Rich Arnold, CFO, Crowd Flower

 

"As a solo HR department for two companies now, they have been my right arm, consistently amazing me with their ability to keep our benefit costs down, their commitment to educate our leadership team with benefit strategies, the employees on their benefit selections and provide me with the BEST service and support possible."

Kara Crochett, director of HR and administrative services, Community Health Center Network

 

 

Solid As A Sequoia

The name Sequoia is a fitting one for Greg Golub's employee benefit brokerage. Not just because it pays homage to the majestic trees found around Sequoia's San Mateo, Calif. headquarters, but also because of the legend behind their massive growth. "We were told that although they're super tall, they need other Sequoia trees to connect their roots and to stay together. I'm not sure if that's 100% true," Golub says with a laugh, "but they like to grow and grow, and they do better as a team, which we thought was really symbolic."

Director of Retirement Services at Sequoia, Luciano Costantini sees Golub's motivation as driven by his ability to help others. "Greg is doing a great job being successful, but I think he really wants to help other people," says Costantini. "He's not most proud of how much money he makes; I think he's most proud of how successful people who work for him are."

It affects the type of people Golub hires, Costantini adds. "It's really an unselfish group here and the personalities are very similar," he says.

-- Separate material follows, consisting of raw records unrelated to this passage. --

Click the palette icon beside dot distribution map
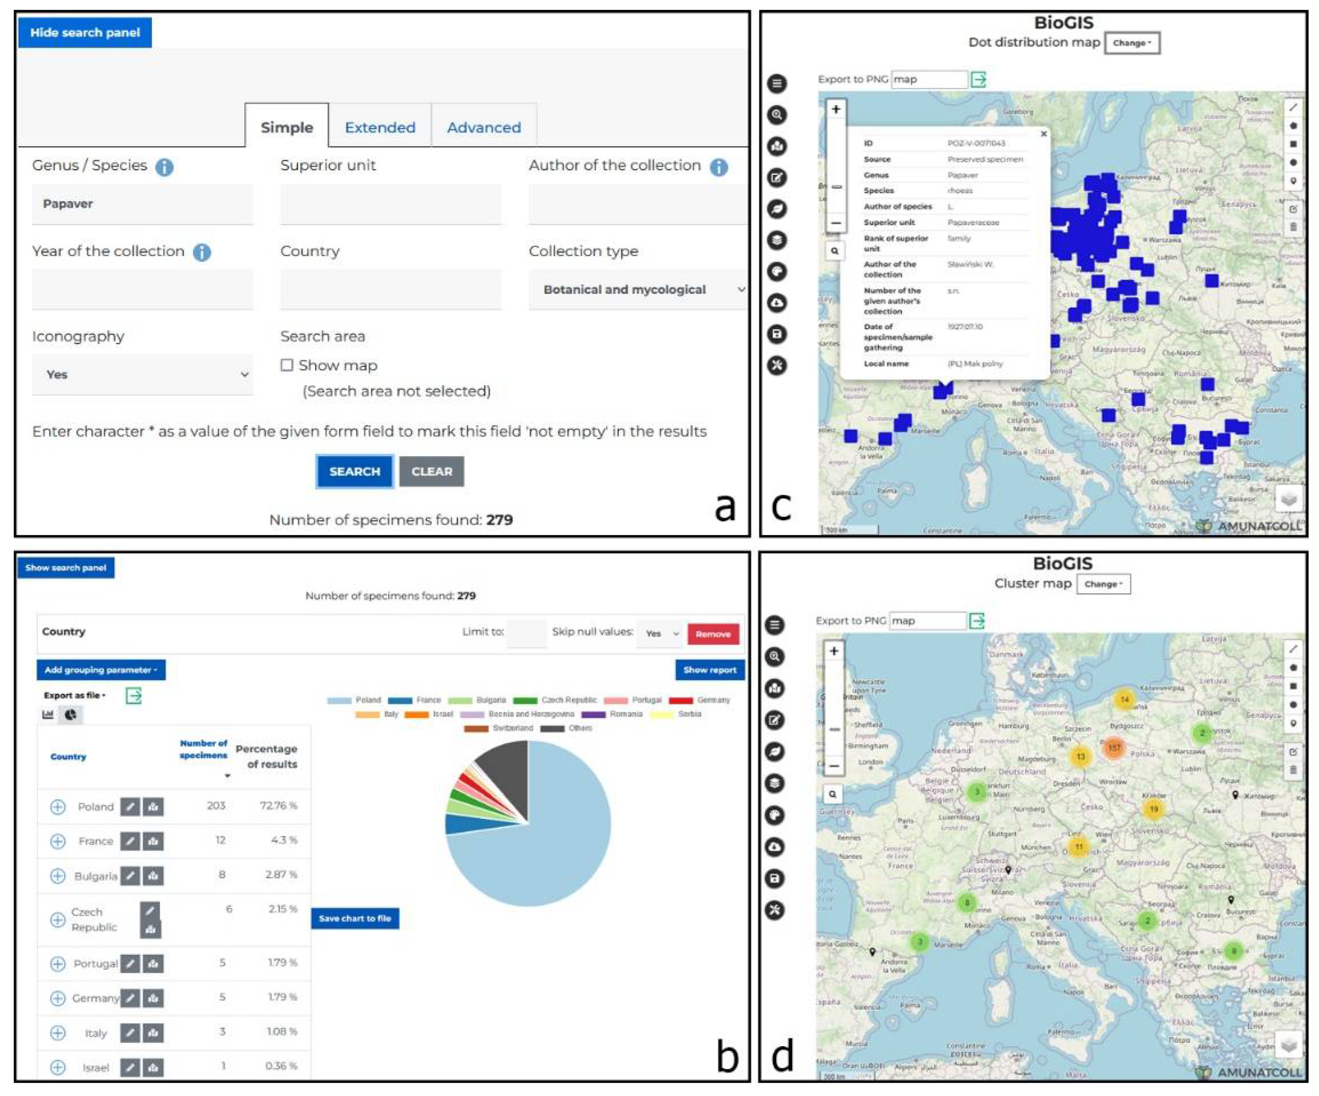The image size is (1319, 1096). point(777,271)
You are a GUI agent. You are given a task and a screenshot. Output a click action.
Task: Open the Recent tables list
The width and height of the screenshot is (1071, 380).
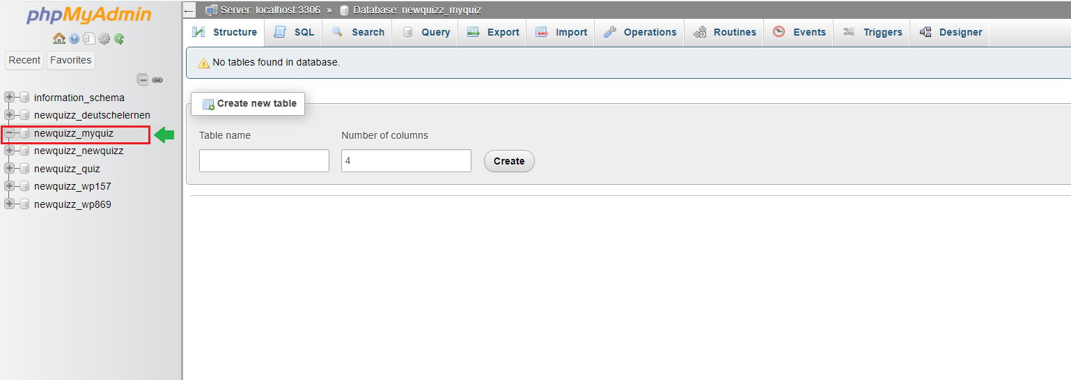click(x=24, y=60)
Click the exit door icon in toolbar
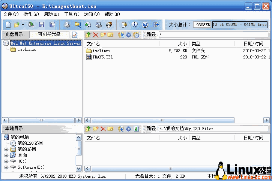272x181 pixels. click(x=156, y=25)
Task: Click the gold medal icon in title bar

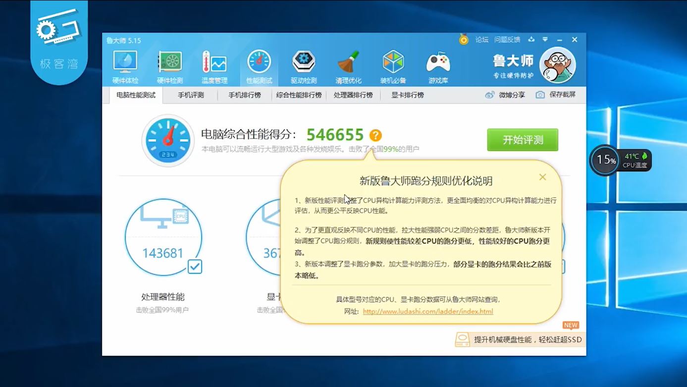Action: pos(464,40)
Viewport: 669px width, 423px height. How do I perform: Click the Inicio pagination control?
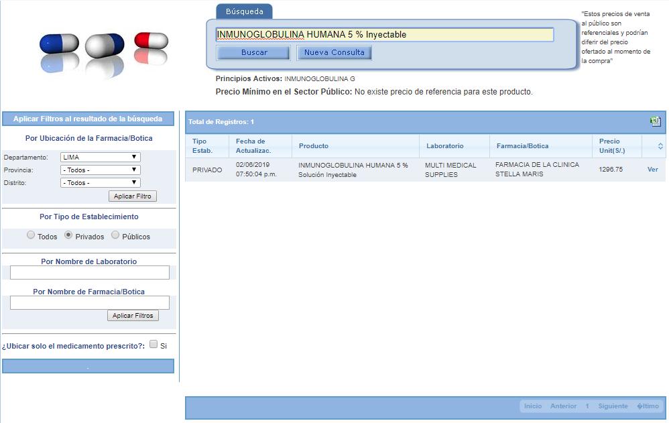tap(532, 406)
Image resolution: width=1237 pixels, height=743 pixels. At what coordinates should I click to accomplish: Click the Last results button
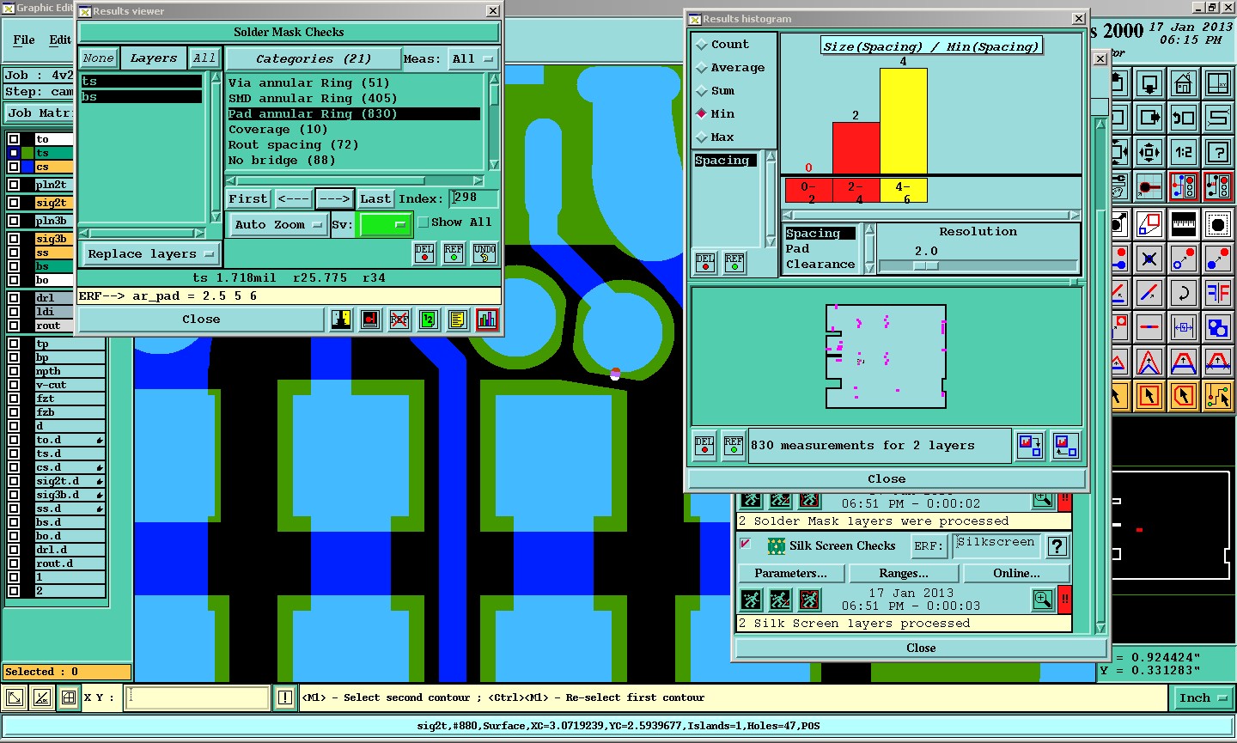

Mark Mangiola knew Golub for about a year and a half before joining Sequoia. The consultant team leader has been with the company for almost 11 years. "It's about working really hard and coming through for our clients, but at the same time he knows everybody's partner or spouse and their kids," says Mangiola. "He really wants you to feel like you have a family here, but [knows] you have a family at home that you want to get to and take care of."

When Meghna Solorio first interviewed to be Golub's assistant more than six years ago one factor that led her to believe she'd found the right place to work was Golub's conviction that he surround himself with people he can invite home to dinner. "It definitely gave me an insight into the culture here and who he is," says Solorio, now client service team leader. "He's empathetic and truly cares about the team, his family, clients, the community."

According to client Maureen Tolley, "Greg has an eye for recruiting employee talent into his team who are compassionate about what they do, which is conveyed in ... a genuine concern for their customers," says the vice president of B+N Industries, Inc.

In April, the San Mateo County Board of Supervisors presented Golub and Sequoia with The Family Friendly Employer Award. Additionally, over the summer Golub encouraged Sequoia employees to give back to the community by joining him and his family in providing lunch for homeless children and their families. Those who did so were given paid time off for their volunteer work.

Golub's caring attitude toward employees is helpful in the recruiting process, says Solorio, which is vitally important as the company grows. "I've yet to meet someone else who takes such an interest in people's lives and remembers like Greg does," says Solorio. "For a CEO to be able to extend himself and have that kind of interest in the team has been really neat for me to see."

It's all second nature to Golub, who says caring about employees' lives plays into the reason Sequoia exists. "We're here to take care of clients while also taking care of our team members," he says. "Everybody is human so what is important to them is their families. The better we can take care of our team the more we can take care of our clients. If people are stressed out and not doing well in their lives in general than it's hard to do great client service for other people.

"So the more I can invest into them I know the more they can invest into our clients and the big picture is just this wonderful circle of giving."